● **What the exercise asks**
For each line below, return an exact copy.

Segment Start: Dataset content

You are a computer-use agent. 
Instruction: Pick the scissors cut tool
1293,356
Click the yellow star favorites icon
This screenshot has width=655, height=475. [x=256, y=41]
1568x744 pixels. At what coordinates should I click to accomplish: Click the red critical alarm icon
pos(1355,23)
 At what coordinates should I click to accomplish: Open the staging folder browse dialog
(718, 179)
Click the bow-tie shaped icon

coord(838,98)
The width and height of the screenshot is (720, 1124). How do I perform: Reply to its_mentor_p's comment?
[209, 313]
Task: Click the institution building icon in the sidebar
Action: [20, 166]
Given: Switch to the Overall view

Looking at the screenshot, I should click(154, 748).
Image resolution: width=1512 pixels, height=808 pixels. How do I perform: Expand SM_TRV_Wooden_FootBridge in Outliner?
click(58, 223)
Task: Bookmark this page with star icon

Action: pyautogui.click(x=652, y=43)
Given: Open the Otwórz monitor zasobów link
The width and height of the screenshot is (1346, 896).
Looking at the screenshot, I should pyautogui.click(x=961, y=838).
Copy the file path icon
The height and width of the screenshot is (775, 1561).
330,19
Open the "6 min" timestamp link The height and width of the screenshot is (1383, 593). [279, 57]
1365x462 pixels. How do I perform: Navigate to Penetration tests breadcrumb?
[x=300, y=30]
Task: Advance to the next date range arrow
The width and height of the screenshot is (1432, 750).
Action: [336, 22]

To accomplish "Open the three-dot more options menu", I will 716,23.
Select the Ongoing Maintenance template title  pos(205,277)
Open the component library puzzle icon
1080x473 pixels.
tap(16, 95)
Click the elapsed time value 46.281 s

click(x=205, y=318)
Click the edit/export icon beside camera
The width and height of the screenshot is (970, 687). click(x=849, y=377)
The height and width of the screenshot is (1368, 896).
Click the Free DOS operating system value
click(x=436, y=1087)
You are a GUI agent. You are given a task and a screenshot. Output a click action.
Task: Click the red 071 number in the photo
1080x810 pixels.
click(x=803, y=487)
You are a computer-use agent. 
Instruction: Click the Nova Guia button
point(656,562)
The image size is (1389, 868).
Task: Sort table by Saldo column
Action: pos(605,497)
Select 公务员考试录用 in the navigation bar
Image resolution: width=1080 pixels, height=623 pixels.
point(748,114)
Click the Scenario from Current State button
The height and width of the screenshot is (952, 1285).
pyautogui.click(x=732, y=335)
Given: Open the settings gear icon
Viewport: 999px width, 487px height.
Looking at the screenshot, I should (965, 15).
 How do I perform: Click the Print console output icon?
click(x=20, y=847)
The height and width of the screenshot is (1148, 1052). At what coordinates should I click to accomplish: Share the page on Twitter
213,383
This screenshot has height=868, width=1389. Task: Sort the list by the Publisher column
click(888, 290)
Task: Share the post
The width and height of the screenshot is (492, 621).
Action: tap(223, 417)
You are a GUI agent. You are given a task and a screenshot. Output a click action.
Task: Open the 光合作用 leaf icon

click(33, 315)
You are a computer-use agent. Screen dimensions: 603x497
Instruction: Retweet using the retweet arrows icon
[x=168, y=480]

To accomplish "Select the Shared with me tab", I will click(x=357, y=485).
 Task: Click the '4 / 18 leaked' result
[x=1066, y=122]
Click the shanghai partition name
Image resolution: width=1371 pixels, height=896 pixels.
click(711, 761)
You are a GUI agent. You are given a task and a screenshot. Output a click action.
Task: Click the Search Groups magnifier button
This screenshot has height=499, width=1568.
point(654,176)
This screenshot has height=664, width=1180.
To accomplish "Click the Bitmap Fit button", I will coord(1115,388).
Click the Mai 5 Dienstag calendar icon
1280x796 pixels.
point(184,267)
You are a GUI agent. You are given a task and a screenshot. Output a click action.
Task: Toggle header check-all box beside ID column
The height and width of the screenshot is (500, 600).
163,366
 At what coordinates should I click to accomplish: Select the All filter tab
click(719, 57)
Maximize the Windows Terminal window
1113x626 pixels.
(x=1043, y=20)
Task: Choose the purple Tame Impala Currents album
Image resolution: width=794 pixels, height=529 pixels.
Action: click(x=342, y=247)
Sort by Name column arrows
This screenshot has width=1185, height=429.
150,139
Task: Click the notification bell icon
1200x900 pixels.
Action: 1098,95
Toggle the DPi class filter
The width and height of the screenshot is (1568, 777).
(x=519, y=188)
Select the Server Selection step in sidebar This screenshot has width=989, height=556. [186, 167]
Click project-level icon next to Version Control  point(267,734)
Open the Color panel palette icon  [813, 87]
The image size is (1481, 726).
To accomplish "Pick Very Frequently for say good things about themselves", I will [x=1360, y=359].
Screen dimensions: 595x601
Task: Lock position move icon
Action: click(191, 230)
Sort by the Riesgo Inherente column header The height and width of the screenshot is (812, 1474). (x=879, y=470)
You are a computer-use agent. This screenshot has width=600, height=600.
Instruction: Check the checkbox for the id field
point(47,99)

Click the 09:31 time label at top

Segment End: Dataset content

● **Task output**
You are a computer-use agent. 
Instruction: Pick the scissors cut tool
1293,356
Click the yellow star favorites icon
This screenshot has width=655, height=475. [x=256, y=41]
1568x744 pixels. At what coordinates should I click to accomplish: Click the red critical alarm icon
pos(1355,23)
 At what coordinates should I click to accomplish: Open the staging folder browse dialog
(718, 179)
Click the bow-tie shaped icon

coord(838,98)
The width and height of the screenshot is (720, 1124). How do I perform: Reply to its_mentor_p's comment?
[209, 313]
Task: Click the institution building icon in the sidebar
Action: [20, 166]
Given: Switch to the Overall view

Looking at the screenshot, I should click(154, 748).
Image resolution: width=1512 pixels, height=808 pixels. How do I perform: Expand SM_TRV_Wooden_FootBridge in Outliner?
click(58, 223)
Task: Bookmark this page with star icon

Action: pyautogui.click(x=652, y=43)
Given: Open the Otwórz monitor zasobów link
The width and height of the screenshot is (1346, 896).
Looking at the screenshot, I should pyautogui.click(x=961, y=838).
Copy the file path icon
The height and width of the screenshot is (775, 1561).
330,19
Open the "6 min" timestamp link The height and width of the screenshot is (1383, 593). [279, 57]
1365x462 pixels. How do I perform: Navigate to Penetration tests breadcrumb?
[x=300, y=30]
Task: Advance to the next date range arrow
The width and height of the screenshot is (1432, 750).
Action: [336, 22]

To accomplish "Open the three-dot more options menu", I will 716,23.
Select the Ongoing Maintenance template title  pos(205,277)
Open the component library puzzle icon
1080x473 pixels.
tap(16, 95)
Click the elapsed time value 46.281 s

click(x=205, y=318)
Click the edit/export icon beside camera
The width and height of the screenshot is (970, 687). click(x=849, y=377)
The height and width of the screenshot is (1368, 896).
Click the Free DOS operating system value
click(x=436, y=1087)
You are a GUI agent. You are given a task and a screenshot. Output a click action.
Task: Click the red 071 number in the photo
1080x810 pixels.
click(x=803, y=487)
You are a computer-use agent. 
Instruction: Click the Nova Guia button
point(656,562)
The image size is (1389, 868).
Task: Sort table by Saldo column
Action: pos(605,497)
Select 公务员考试录用 in the navigation bar
Image resolution: width=1080 pixels, height=623 pixels.
point(748,114)
Click the Scenario from Current State button
The height and width of the screenshot is (952, 1285).
pyautogui.click(x=732, y=335)
Given: Open the settings gear icon
Viewport: 999px width, 487px height.
Looking at the screenshot, I should (965, 15).
 How do I perform: Click the Print console output icon?
click(x=20, y=847)
The height and width of the screenshot is (1148, 1052). At what coordinates should I click to accomplish: Share the page on Twitter
213,383
This screenshot has height=868, width=1389. Task: Sort the list by the Publisher column
click(888, 290)
Task: Share the post
The width and height of the screenshot is (492, 621).
Action: tap(223, 417)
You are a GUI agent. You are given a task and a screenshot. Output a click action.
Task: Open the 光合作用 leaf icon

click(33, 315)
You are a computer-use agent. Screen dimensions: 603x497
Instruction: Retweet using the retweet arrows icon
[x=168, y=480]

To accomplish "Select the Shared with me tab", I will click(x=357, y=485).
 Task: Click the '4 / 18 leaked' result
[x=1066, y=122]
Click the shanghai partition name
Image resolution: width=1371 pixels, height=896 pixels.
click(711, 761)
You are a GUI agent. You are given a task and a screenshot. Output a click action.
Task: Click the Search Groups magnifier button
This screenshot has height=499, width=1568.
point(654,176)
This screenshot has height=664, width=1180.
To accomplish "Click the Bitmap Fit button", I will coord(1115,388).
Click the Mai 5 Dienstag calendar icon
1280x796 pixels.
point(184,267)
You are a GUI agent. You are given a task and a screenshot. Output a click action.
Task: Toggle header check-all box beside ID column
The height and width of the screenshot is (500, 600).
163,366
 At what coordinates should I click to accomplish: Select the All filter tab
click(719, 57)
Maximize the Windows Terminal window
1113x626 pixels.
(x=1043, y=20)
Task: Choose the purple Tame Impala Currents album
Image resolution: width=794 pixels, height=529 pixels.
Action: click(x=342, y=247)
Sort by Name column arrows
This screenshot has width=1185, height=429.
150,139
Task: Click the notification bell icon
1200x900 pixels.
Action: 1098,95
Toggle the DPi class filter
The width and height of the screenshot is (1568, 777).
(x=519, y=188)
Select the Server Selection step in sidebar This screenshot has width=989, height=556. [186, 167]
Click project-level icon next to Version Control  point(267,734)
Open the Color panel palette icon  [813, 87]
The image size is (1481, 726).
To accomplish "Pick Very Frequently for say good things about themselves", I will [x=1360, y=359].
Screen dimensions: 595x601
Task: Lock position move icon
Action: click(191, 230)
Sort by the Riesgo Inherente column header The height and width of the screenshot is (812, 1474). (x=879, y=470)
You are a computer-use agent. This screenshot has width=600, height=600.
Instruction: Check the checkbox for the id field
point(47,99)

Click the 09:31 time label at top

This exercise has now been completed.